# Requirements:
Can you render the data below, from the line containing "Where should I click to: Click" through the line containing "pos(608,193)" (both included), as a numbered list, leaving out any blank lines?

# Data shown:
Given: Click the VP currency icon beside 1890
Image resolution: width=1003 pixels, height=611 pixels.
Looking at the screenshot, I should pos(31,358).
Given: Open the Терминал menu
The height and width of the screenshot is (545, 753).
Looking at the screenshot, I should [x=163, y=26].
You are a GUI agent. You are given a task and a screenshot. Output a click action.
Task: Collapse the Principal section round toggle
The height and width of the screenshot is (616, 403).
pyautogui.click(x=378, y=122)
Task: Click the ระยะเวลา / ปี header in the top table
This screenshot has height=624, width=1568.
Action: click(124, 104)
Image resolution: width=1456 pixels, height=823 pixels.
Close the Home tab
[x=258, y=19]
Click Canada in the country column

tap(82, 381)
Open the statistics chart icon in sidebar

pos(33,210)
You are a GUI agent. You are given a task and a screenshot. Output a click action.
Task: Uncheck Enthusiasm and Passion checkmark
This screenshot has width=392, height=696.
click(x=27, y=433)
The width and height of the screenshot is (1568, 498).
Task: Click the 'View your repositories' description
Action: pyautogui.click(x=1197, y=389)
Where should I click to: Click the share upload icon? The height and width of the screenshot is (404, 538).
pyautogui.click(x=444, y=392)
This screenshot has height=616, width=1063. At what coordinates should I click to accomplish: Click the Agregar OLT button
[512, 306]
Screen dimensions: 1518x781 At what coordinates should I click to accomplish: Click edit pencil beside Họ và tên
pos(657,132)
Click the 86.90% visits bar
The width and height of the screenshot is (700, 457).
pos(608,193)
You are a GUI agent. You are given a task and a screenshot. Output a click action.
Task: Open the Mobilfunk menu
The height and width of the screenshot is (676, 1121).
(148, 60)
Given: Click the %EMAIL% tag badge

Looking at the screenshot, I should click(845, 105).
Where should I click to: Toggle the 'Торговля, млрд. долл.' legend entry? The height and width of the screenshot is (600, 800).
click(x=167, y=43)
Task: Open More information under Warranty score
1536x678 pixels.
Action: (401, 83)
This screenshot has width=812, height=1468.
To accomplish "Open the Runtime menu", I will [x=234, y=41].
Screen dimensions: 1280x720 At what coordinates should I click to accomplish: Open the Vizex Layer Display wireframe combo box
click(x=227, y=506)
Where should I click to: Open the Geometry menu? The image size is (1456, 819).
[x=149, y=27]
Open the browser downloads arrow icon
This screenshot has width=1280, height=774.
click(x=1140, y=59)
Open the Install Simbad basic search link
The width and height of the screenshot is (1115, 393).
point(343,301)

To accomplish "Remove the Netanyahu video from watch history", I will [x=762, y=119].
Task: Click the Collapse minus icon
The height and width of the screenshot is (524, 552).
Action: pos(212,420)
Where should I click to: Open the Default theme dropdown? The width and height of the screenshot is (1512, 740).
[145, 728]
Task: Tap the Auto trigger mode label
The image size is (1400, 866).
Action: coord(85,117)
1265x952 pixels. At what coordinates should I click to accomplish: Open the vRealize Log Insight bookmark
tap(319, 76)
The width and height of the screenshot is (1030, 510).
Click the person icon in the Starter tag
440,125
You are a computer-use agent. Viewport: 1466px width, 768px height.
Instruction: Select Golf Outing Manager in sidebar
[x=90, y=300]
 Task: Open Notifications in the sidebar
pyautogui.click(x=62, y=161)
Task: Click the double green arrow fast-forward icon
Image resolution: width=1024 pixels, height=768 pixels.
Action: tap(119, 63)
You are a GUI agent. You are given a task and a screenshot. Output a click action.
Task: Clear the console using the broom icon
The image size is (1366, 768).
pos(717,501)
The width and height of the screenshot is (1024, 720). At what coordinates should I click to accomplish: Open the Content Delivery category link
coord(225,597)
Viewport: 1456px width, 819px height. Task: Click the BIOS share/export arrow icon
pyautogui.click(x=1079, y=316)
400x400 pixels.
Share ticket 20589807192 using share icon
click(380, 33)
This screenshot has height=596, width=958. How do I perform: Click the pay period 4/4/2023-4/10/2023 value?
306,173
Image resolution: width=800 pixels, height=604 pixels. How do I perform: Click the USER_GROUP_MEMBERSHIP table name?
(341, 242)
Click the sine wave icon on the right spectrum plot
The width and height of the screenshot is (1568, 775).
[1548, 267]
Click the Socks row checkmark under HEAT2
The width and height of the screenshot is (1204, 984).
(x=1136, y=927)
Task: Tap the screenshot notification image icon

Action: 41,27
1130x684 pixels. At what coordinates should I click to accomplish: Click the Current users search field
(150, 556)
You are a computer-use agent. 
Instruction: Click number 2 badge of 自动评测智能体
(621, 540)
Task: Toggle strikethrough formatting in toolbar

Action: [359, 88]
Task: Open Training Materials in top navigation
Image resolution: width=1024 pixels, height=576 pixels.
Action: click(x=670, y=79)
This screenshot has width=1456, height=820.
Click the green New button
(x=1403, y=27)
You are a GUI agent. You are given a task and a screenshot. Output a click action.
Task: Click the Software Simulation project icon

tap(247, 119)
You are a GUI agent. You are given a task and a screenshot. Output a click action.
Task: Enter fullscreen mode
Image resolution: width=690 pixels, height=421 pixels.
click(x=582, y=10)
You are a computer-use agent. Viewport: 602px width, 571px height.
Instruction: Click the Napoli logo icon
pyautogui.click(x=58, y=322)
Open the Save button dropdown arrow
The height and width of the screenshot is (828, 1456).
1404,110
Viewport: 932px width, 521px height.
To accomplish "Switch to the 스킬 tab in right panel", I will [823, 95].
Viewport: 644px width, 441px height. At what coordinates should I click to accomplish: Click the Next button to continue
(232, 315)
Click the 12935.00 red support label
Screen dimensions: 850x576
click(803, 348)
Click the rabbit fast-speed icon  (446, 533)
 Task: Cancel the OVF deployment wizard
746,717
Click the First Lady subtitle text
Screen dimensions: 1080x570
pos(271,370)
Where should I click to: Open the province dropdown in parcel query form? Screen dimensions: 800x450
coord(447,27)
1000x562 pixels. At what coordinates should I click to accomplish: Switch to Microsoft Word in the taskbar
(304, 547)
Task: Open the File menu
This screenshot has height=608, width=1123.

# Output:
1. Where should I click to: Click the share upload icon? The height and width of the screenshot is (404, 538).
2. pyautogui.click(x=444, y=392)
3. This screenshot has height=616, width=1063. At what coordinates should I click to accomplish: Click the Agregar OLT button
4. [512, 306]
5. Screen dimensions: 1518x781 At what coordinates should I click to accomplish: Click edit pencil beside Họ và tên
6. pos(657,132)
7. Click the 86.90% visits bar
8. The width and height of the screenshot is (700, 457).
9. pos(608,193)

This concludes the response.